As an aside, the dealer's service writer initially blamed it on debris buildup in the sunroof drain hose and did not want to acknowledge the defect in the cap even after the mechanic stated it was not debris related. After a conversation with the mechanic that actually worked on the car, it was clear that was not an issue with debris buildup.


----------



## KarstGeo (Jan 19, 2018)

atlasowner said:


> After a heavy rain, water was dripping from the upper console. The dealer's mechanic indicated that the cap at the bottom of the sunroof drain was not opening as it is supposed to. He said it was too tight essentially. He somehow loosened it and so far the problem has not reoccurred.
> 
> As an aside, the dealer's service writer initially blamed it on debris buildup in the sunroof drain hose and did not want to acknowledge the defect in the cap even after the mechanic stated it was not debris related. After a conversation with the mechanic that actually worked on the car, it was clear that was not an issue with debris buildup.

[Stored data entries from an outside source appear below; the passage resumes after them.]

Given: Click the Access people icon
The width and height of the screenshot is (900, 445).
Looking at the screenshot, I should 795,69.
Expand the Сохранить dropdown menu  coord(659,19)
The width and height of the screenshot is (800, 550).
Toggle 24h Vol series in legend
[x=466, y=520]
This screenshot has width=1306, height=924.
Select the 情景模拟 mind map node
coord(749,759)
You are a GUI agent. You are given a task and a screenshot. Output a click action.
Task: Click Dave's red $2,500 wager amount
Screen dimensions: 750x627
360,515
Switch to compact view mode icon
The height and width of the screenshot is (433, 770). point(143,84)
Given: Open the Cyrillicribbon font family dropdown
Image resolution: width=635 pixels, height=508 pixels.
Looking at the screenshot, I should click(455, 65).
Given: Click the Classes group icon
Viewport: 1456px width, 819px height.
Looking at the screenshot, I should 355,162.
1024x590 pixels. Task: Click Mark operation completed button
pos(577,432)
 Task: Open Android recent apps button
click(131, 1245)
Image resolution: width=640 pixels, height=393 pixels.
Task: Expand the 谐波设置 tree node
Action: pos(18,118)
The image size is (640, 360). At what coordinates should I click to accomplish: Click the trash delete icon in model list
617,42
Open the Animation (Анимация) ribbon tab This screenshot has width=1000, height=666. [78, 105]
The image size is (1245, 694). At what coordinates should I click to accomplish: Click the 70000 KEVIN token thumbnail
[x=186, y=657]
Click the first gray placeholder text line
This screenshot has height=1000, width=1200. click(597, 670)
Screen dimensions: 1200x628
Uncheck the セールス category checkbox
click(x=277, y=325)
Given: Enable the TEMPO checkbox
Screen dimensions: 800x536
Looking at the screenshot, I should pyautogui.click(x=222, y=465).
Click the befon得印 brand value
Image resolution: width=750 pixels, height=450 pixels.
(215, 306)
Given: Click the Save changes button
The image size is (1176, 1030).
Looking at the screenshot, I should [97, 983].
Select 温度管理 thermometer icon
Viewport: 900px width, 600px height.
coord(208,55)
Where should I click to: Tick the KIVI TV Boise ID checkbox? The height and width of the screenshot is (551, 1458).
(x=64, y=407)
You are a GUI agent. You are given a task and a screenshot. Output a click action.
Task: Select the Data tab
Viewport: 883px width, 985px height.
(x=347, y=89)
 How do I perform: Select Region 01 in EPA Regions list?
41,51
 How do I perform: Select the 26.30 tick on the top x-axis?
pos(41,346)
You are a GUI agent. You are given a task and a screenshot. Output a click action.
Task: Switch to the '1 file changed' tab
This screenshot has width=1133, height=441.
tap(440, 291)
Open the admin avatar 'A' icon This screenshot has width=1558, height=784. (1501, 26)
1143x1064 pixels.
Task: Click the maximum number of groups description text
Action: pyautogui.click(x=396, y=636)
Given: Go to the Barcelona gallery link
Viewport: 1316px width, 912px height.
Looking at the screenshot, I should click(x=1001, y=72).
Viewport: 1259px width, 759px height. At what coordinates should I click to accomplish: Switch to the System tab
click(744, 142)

It's a known issue (blocked drain) that there is a service campaign on.


----------



## dana_vw (Jul 17, 2018)

It seems as if there should be a recall for this. I had the same problem with my Atlas purchased in June. The dealership replaced the carpet due to water damage. It took almost 4 weeks for these repairs. They had already prepped the Atlas for new carpet (removed old carpet/padding, console and 2 rows of seats), then let me know it would take 2-3 weeks for the new carpet/padding to come in.


----------



## KarstGeo (Jan 19, 2018)

dana_vw said:


> It seems as if there should be a recall for this. I had the same problem with my Atlas purchased in June. The dealership replaced the carpet due to water damage. It took almost 4 weeks for these repairs. They had already prepped the Atlas for new carpet (removed old carpet/padding, console and 2 rows of seats), then let me know it would take 2-3 weeks for the new carpet/padding to come in.


Understand the frustration, however, it's already handled as a service campaign which they catch based on the VIN when you come in for service. It likely doesn't impact that many folks at the end of the day so they don't treat it like a safety issue which is really what a "recall" is for.


----------



## bug-me (Aug 17, 2018)

Oh no!
Please let this be a rare problem. I am actually in the process of buying an Atlas. We had a VW buy back of a 2016 Sport Wagon for a leaking roof, then thinking it couldn't possibly happen again, bought a 2017 alltrack that is now being bought back for the same problem. Both cars were "repaired" three times each. I have been trying to decide between the Atlas and the Subaru Ascent, and picked the Atlas finally. I have had 7 VW's, and never a problem until this leak in the GSW. I even searched for "leaking pano roof in Atlas", and couldn't find anything. Is there any way to get an honest answer about how wide spread this problem is? I loved the Alltrack. I'm sick about having to return it.


----------



## TablaRasa (May 12, 2008)

bug-me said:


> Oh no!
> Please let this be a rare problem. I am actually in the process of buying an Atlas. We had a VW buy back of a 2016 Sport Wagon for a leaking roof, then thinking it couldn't possibly happen again, bought a 2017 alltrack that is now being bought back for the same problem. Both cars were "repaired" three times each. I have been trying to decide between the Atlas and the Subaru Ascent, and picked the Atlas finally. I have had 7 VW's, and never a problem until this leak in the GSW. I even searched for "leaking pano roof in Atlas", and couldn't find anything. Is there any way to get an honest answer about how wide spread this problem is? I loved the Alltrack. I'm sick about having to return it.


good choice

https://www.yahoo.com/news/subaru-ascent-owners-cars-recall-182300488.html


----------



## atlasowner (Aug 17, 2018)

I contacted VW and they listed two service campaigns for my VIN: 1) the 69V7 is a software update 2) 01C7 labeling error. Could it be a regional service campaign? I'm on the East Coast.


----------



## GTINC (Jan 28, 2005)

atlasowner said:


> ..... Could it be a regional service campaign?....


Any campaign would apply to the entire country.


----------



## KarstGeo (Jan 19, 2018)

atlasowner said:


> I contacted VW and they listed two service campaigns for my VIN: 1) the 69V7 is a software update 2) 01C7 labeling error. Could it be a regional service campaign? I'm on the East Coast.


You VIN/build date just doesn't ping it for that then.


----------



## PvilleStang (Aug 6, 2018)

What's the Labeling Recall, exactly? Wrong oil specs under the hood?


----------



## KarstGeo (Jan 19, 2018)

Has to do with emissions.

Sent from my SM-G950U using Tapatalk


----------



## atlasowner (Aug 17, 2018)

KarstGeo said:


> Has to do with emissions.
> 
> Sent from my SM-G950U using Tapatalk


I got a letter in the mail regarding the 01C7 recall. Vehicle Emissions Control Information (VECI) Label Certain 2018 Model Year Atlas. An incorrect VECI label was installed during vehicle production.......This issue does not impact vehicle tailpipe emissions.


----------



## PvilleStang (Aug 6, 2018)

We finally got our letter in the mail over the weekend. Wife was not pleased when she saw the letter and "EMISSIONS" written on it.


----------